Stored items:
================
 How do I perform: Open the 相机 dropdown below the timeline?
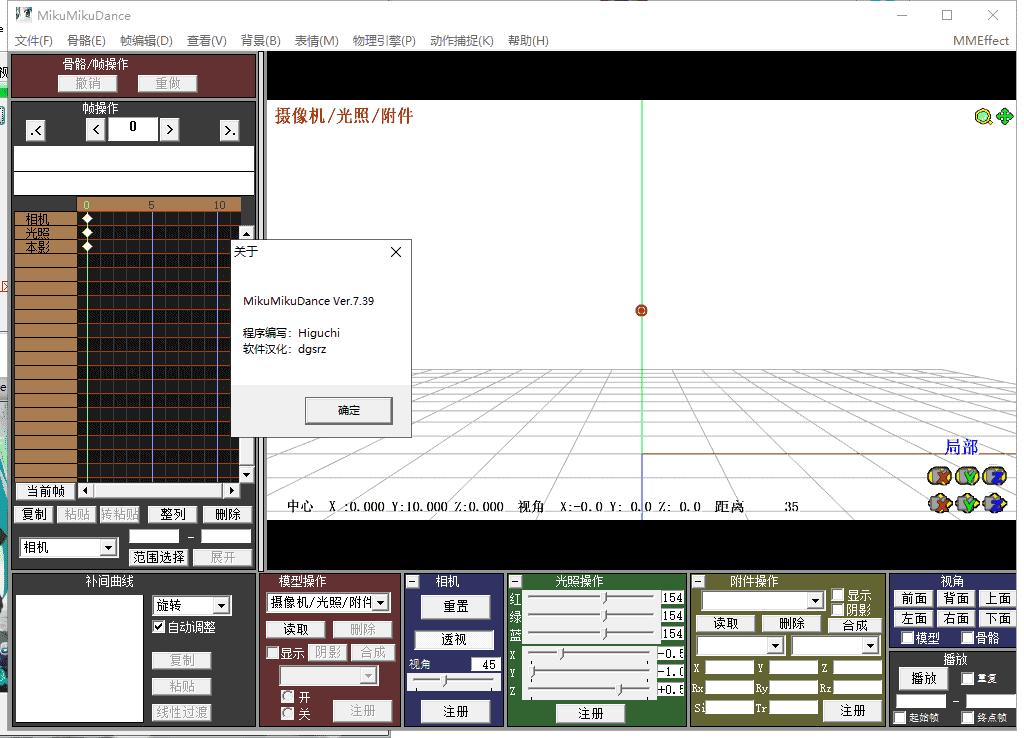tap(108, 548)
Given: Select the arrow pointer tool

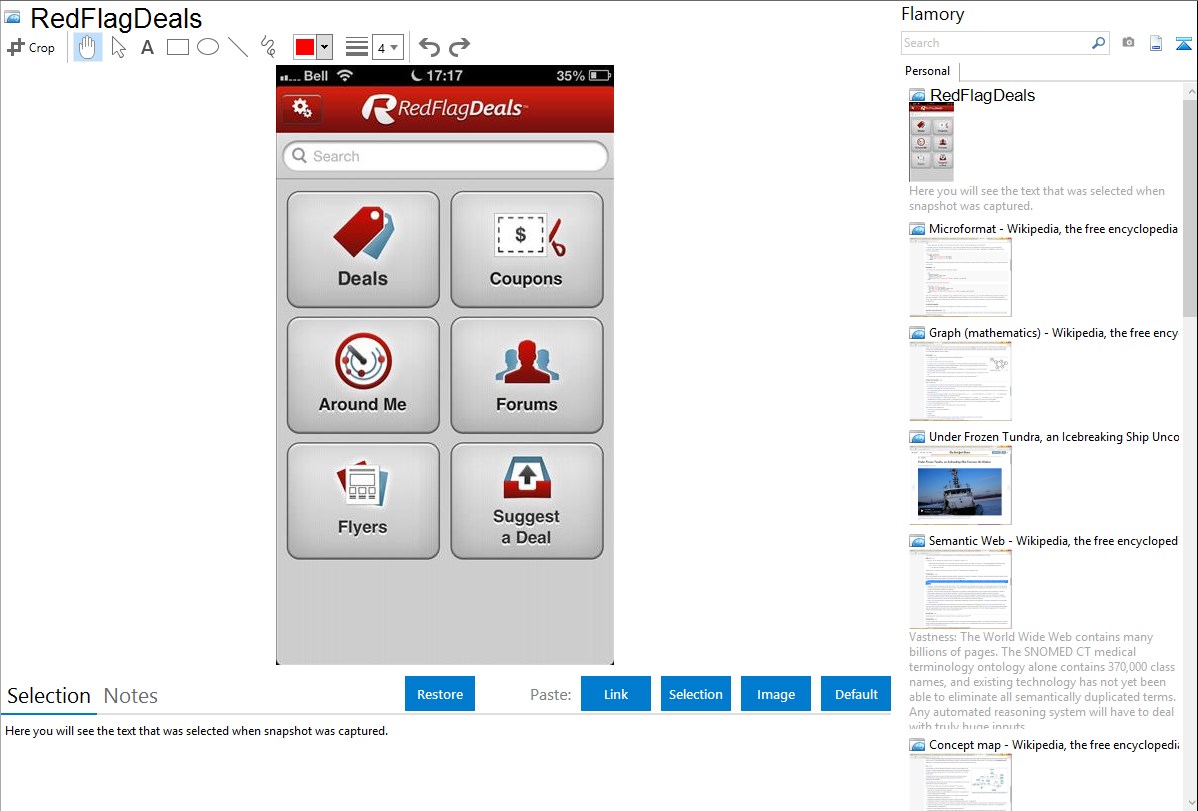Looking at the screenshot, I should pyautogui.click(x=119, y=47).

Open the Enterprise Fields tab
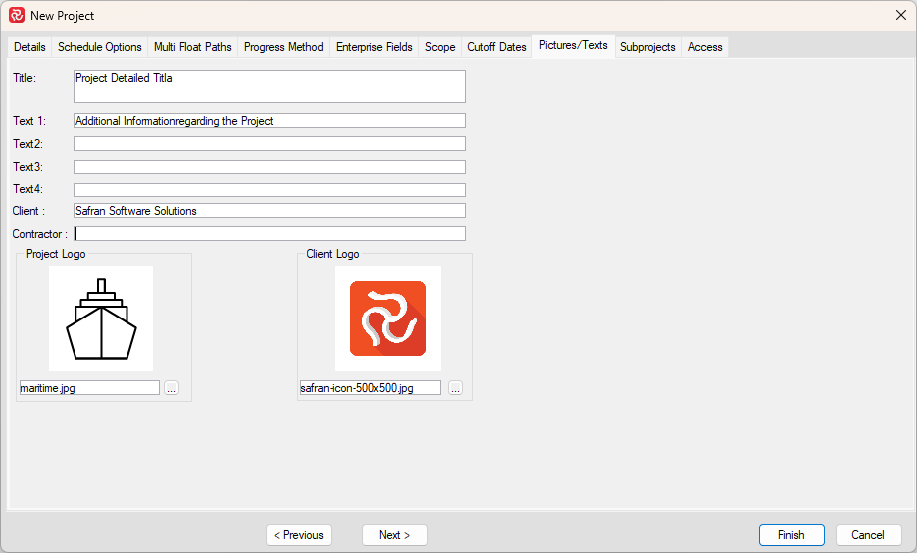click(x=374, y=47)
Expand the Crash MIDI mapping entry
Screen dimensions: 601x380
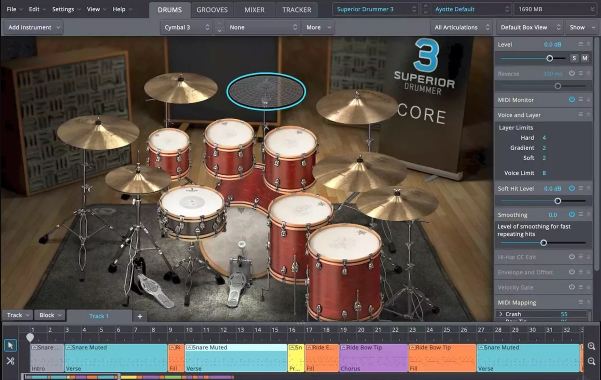pos(501,314)
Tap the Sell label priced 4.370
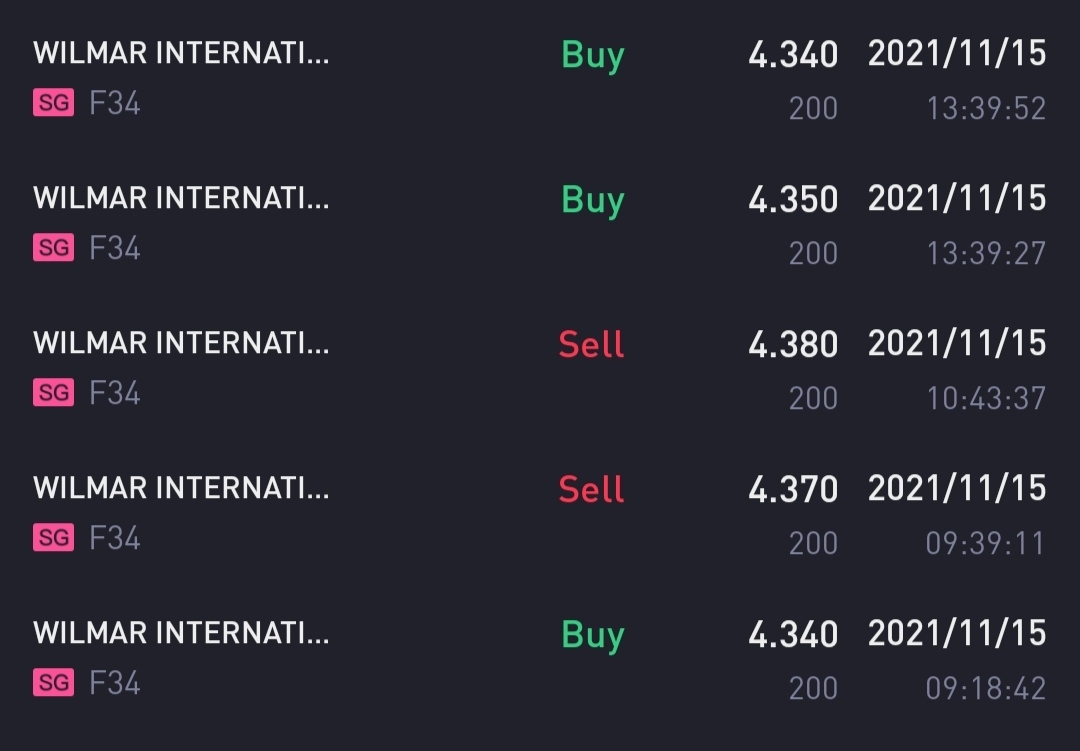Image resolution: width=1080 pixels, height=751 pixels. click(592, 489)
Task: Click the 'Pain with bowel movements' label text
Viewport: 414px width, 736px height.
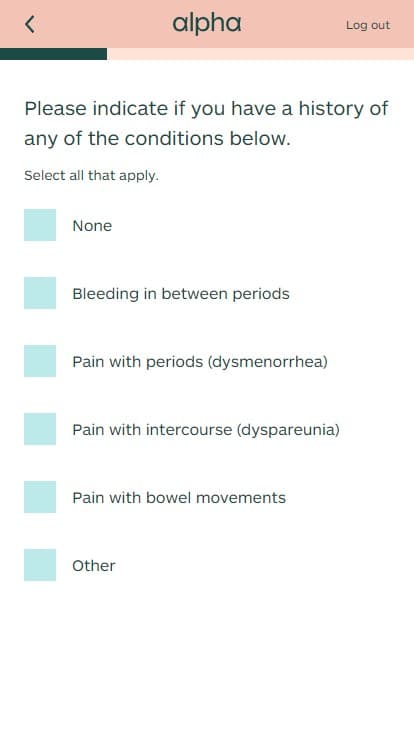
================
Work to be completed: Please repeat the data above exactly as it appears, pictures excluded.

Completed exercise:
 How do I perform: Open the 相机 dropdown below the timeline?
tap(108, 548)
Given: Select the arrow pointer tool

Looking at the screenshot, I should pyautogui.click(x=119, y=47).

Open the Enterprise Fields tab
click(x=374, y=47)
Expand the Crash MIDI mapping entry
Screen dimensions: 601x380
pos(501,314)
Tap the Sell label priced 4.370
Image resolution: width=1080 pixels, height=751 pixels. click(592, 489)
Task: Click the 'Pain with bowel movements' label text
Viewport: 414px width, 736px height.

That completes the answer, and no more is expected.